Not Currently on Display

This collection of water vessels by Veniana Maraia Paulina, Apenisa Bainivalu and Laweni Tekina Laiseane are based on forms and techniques unique to Nasilai. These include Muairua water vessels, which have a curved bottom and small opening so that they can rock with the movements of a canoe to avoid spillage; Tagautolu and Tagarua water vessels, distinguished by their peanut-like shape, which makes them easier to hold; the Saqamoli and Saqatabua, which resemble bunches of fruit with separate compartments for the chiefs and their company; the round Saqa vessel; and Saqa gusuirua and Saqa gusuitolu, which have multiple openings to allow children to drink separately from their parents or men to drink separately from women.1

The vessels are made from clay sourced from the riverbanks that border Nasilai village.
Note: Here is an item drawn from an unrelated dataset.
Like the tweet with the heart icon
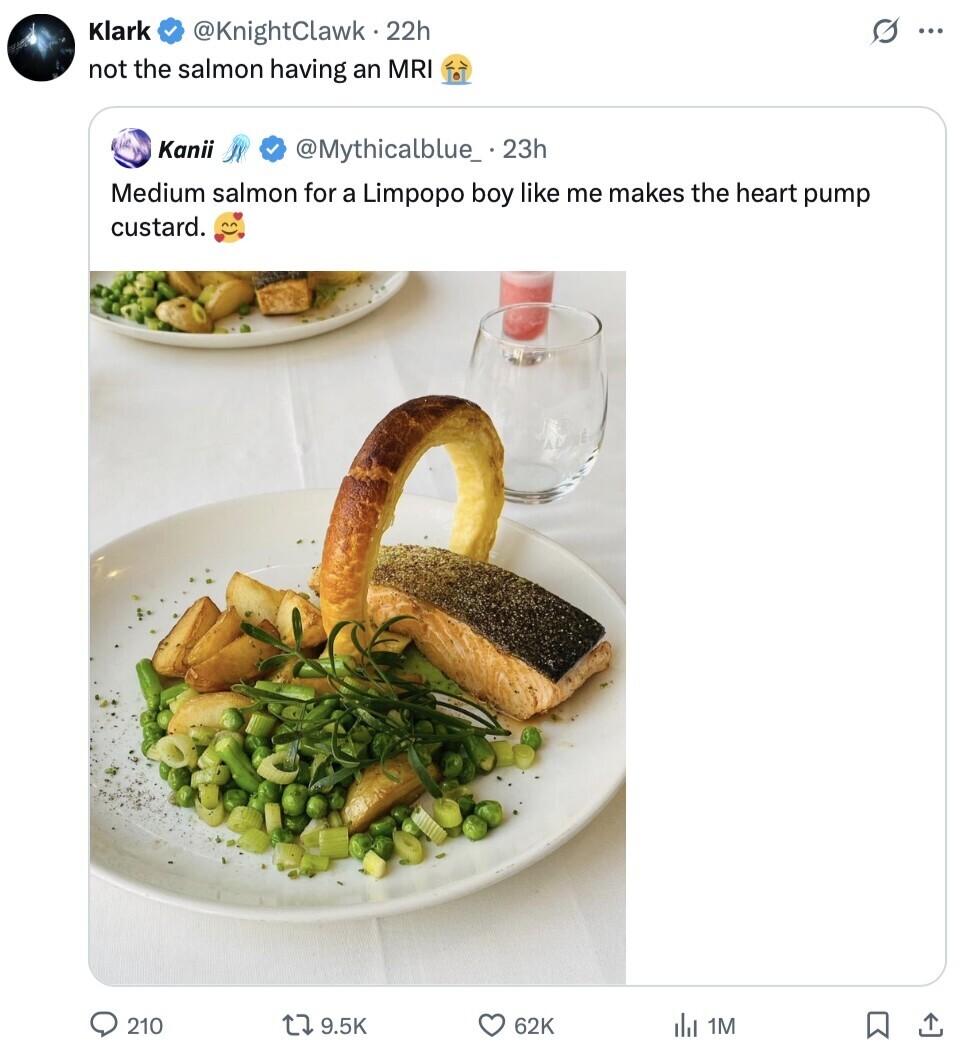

Paulina, Laiseane and Bainivalu achieve remarkable symmetry using only their hands, wooden beaters and smooth river stones to shape the clay. Each vessel is decorated with intricate motifs that reference ideas and shapes from their environment — such as rainbows, the sun, waves, animal patterns and tracks and forests — or depict neighbouring villages and their inhabitants.2 The motifs are applied through incisions on the surface as well as protruding shapes and figures arranged around the vessels in linear patterns.

Although the vessels are now rarely used to store water, they symbolise connections to land and ancestral knowledge and signify hope for future generations.


1 Veniana Maraia Paulina, interview with Ruha Fufita, August 2019.
2 Apenisa Bainivalu, interview with Ruha Fufita, June 2021.

The practice of Fijian pottery dates to the original settlement of the South Pacific islands by the Lapita people around 1290 BCE.1 However, unlike the practices of masi and weaving, pottery is a skill shared by very few villages in Fiji today. In the Rewa province of Fiji’s main island, Viti Levu, Nasilai is the only village where this practice has been sustained.

Pottery makers from Nasilai share that it has long been their role to make the water vessels for the Roko Tui Dreketi, high chief of their region, for both practical and ceremonial use.2 This custom, alongside various day-to-day uses, has nurtured the emergence of an exceptionally varied range of water vessels emerging from the village. As such, Nasilai, now home to just over 30 families, continues to be sought out by researchers, tourists and collectors, eager to learn about Fiji’s rich history through its living legacy of pottery-making.

At the heart of this legacy are the efforts of master potter, Veniana Maraia Paulina, and her family, who are among the last few active potters living in Nasilai. Paulina is the younger sister of the late Taraivini Wati (1935–2004) — a recognised master potter, who designed the iconic saqamoli water vessel featured on the Fijian one-dollar coin. Wati’s son, Apenisa Bainivalu, is also a recognised potter, working in close collaboration with his wife, Laweni Tekina Laiseane.


1 David Barnes, ‘Traditional Fijian Art’, Fiji Guide, <>, viewed January 2021.
2 Veniana Meraia Paulina, interview with Ruha Fufita, August 2019.